Winter is coming.
Not the good-fun winter with Jon Snow saving the day and Sansa coming home to Winterfell. No, the real winter is coming, with familial obligations, cold weather, and seasonal depression. Some people have claustrophobia and hate the feeling of the walls closing in around them. Cold weather and short days make me feel like I’m being wrapped in a mummy’s winding sheets, slowly suffocated by gray clouds and gloom until I’m buried alive under the weight of winter.
It’s an absolutely miserable sensation. Day by day I can feel the life being leeched out of me. I forget how to smile. Forget how to laugh. By mid-December every day is a struggle just to get out of bed.
There’s happy lamps for this. And therapists. And probably medicine In Alaska the doctor told me to take up tanning, a few minutes each week to get the light I needed (I didn’t so I don’t know if this works). I do have a happy lamp.
I also have comedy.
I love over-the-top cheesy comedy. The absolutely ridiculous scenes created to make audiences giggle or full on belly laugh.
This isn’t a surprise to anyone who knows me. My friends and family have all accepted that I will watch cheesy action flicks and heist films when I’m feeling blue. They also know that if I turn on a Vin Diesel movie I’m probably running a fever of over 103F. I save The Fast & The Furious for fevers over 104F when I can hallucinate through the plot holes. It works for me.
And bleeds into my work.
This week I had an opportunity to sit down with a publishing professional to talk about my career. We bounced around the idea of adding another book to a series, and discussed the idea of writing another thriller. My stuttered a little bit.
Could I write something violent and dark in the winter? How much of myself would I lose trying to deep dive into the fears and tension a thriller needs? It was self-preservation putting that idea on the shelf until spring.
I still needed to add a sixth book to a story arc though… Adding a book in the middle of the series made sense, but the middle of a series is a place filled with angst and frustration. A lot of things have to fall apart to make a good story. What’s the quote?
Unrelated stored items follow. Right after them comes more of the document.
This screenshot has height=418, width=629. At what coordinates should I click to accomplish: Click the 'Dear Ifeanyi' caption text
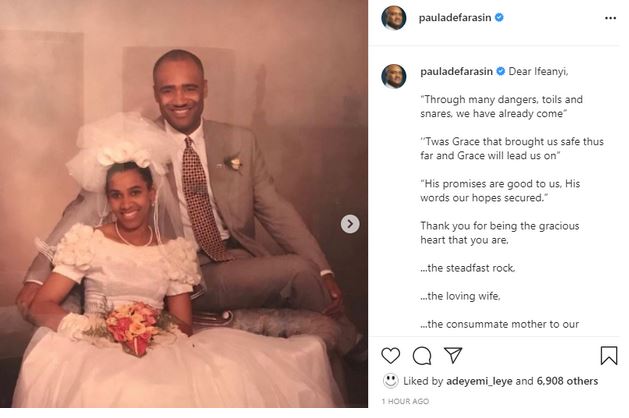coord(538,71)
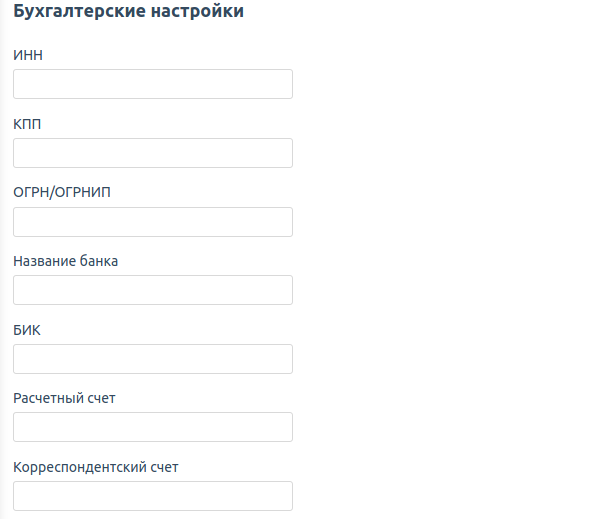Set focus on the bank БИК code field
The height and width of the screenshot is (519, 591).
[153, 359]
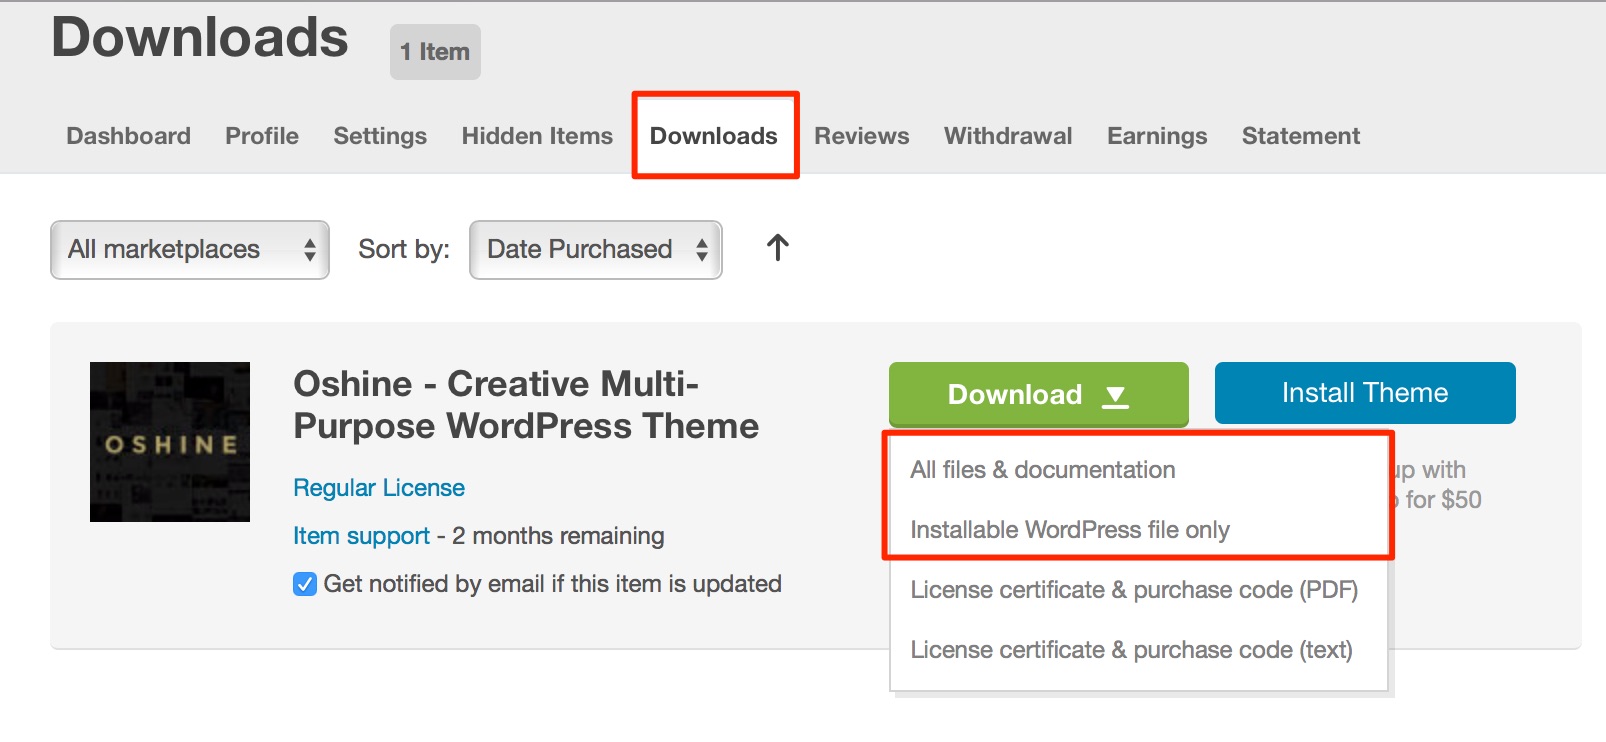Image resolution: width=1606 pixels, height=742 pixels.
Task: Open the Settings tab
Action: (380, 136)
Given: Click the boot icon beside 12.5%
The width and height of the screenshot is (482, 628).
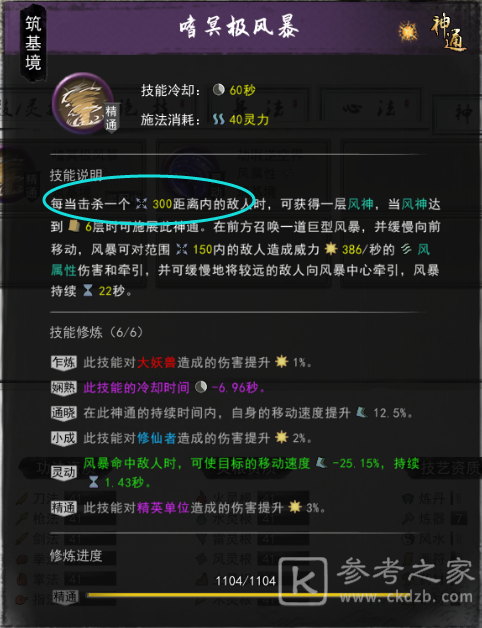Looking at the screenshot, I should 362,412.
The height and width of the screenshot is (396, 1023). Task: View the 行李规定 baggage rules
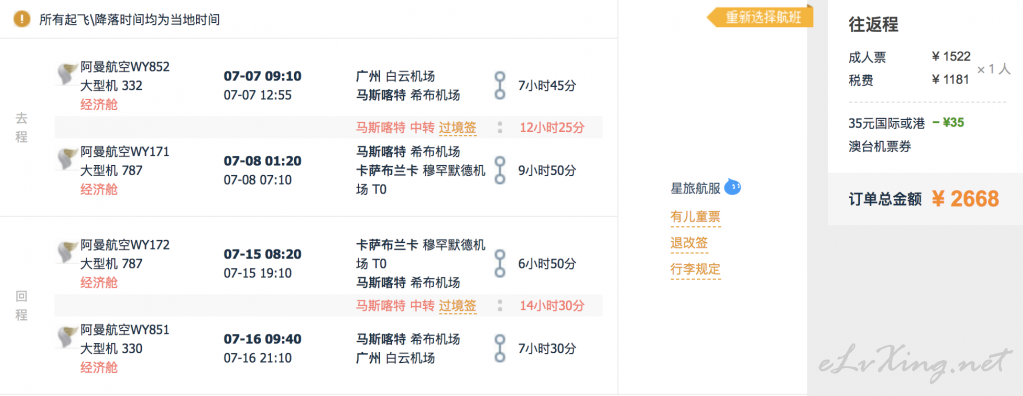tap(695, 269)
“A cat on a mat isn’t a story. A cat on the dog’s mat is a story.” – John le Carré
Plotting the story was like plotting most books. Villains. Rivals. Conflict. Lead up to a battle.
And then my main character gave me a look. You know the one. It’s the look that says, “Are we really going to do a space battle like every other sci-fi adventure?”
I looked back at my character. “What do you want to do?”
“Something wild,” he says. “Something that’s ME.”
“And what do you do?”
He grinned like the devil, whistled a tune, and went and stole all the enemy weapons.
I admit, this is very On Brand for this character. And it made me laugh.
The story could have turned serious. I could have tapped into the teachings of George RR Martin and started killing beloved characters. I could have ruined lives because the plot relies on the characters trusting each other and it would have been easy to use that as a point of conflict. I could have left everyone crying.
Instead I’m hoping the reader will walk away with a smirk. I want them to feel like they too could pull off the impossible. To know that the dream they’re reaching for can be reached.
There are plenty of books that will tell you that everything costs to much.
There will always be people telling you love and happiness can’t be found.
There are people who think Grown Up means Cynical and that Realism means Torture. It’s an easy philosophy to buy into when you read the news or see someone abusing their power. Its hard not to be a cynic some days. But cynics don’t get things done.
On the spectrum of emotions cynicism and bitterness are some of the easiest emotions to evoke and are equally the most childish emotions. Throwing a tantrum, grabbing your toys, and going home to pout is the MO of a toddler. An adult learns how to smile, how to laugh at mistakes, apologize and move on. An adult can see all the negative and still find something good to keep working toward.
For as much as silliness is mocked, it’s the realest part of life.
Life is ridiculous!
Real people do silly things! They spill their water when they see someone they like. They say the wrong thing when they’re tired. They stop to pet random dogs on the street. They pack bond with everything from cacti to strangers on the bus.
Humans are wild, ferociously loving, monstrously silly creatures.
The only way to survive is embrace the absurd. To laugh when plans change suddenly, and to keep loving the people and things you love through the good times and the bad.
That’s what I’m going to write. Because it makes me happy. Because it gives me hope. Because I want someone in the middle of the chaos to say, “This is going to be all right. I can make this work. I know how.”
You deserve that.
I deserve that.
We all deserve a chance to be happy.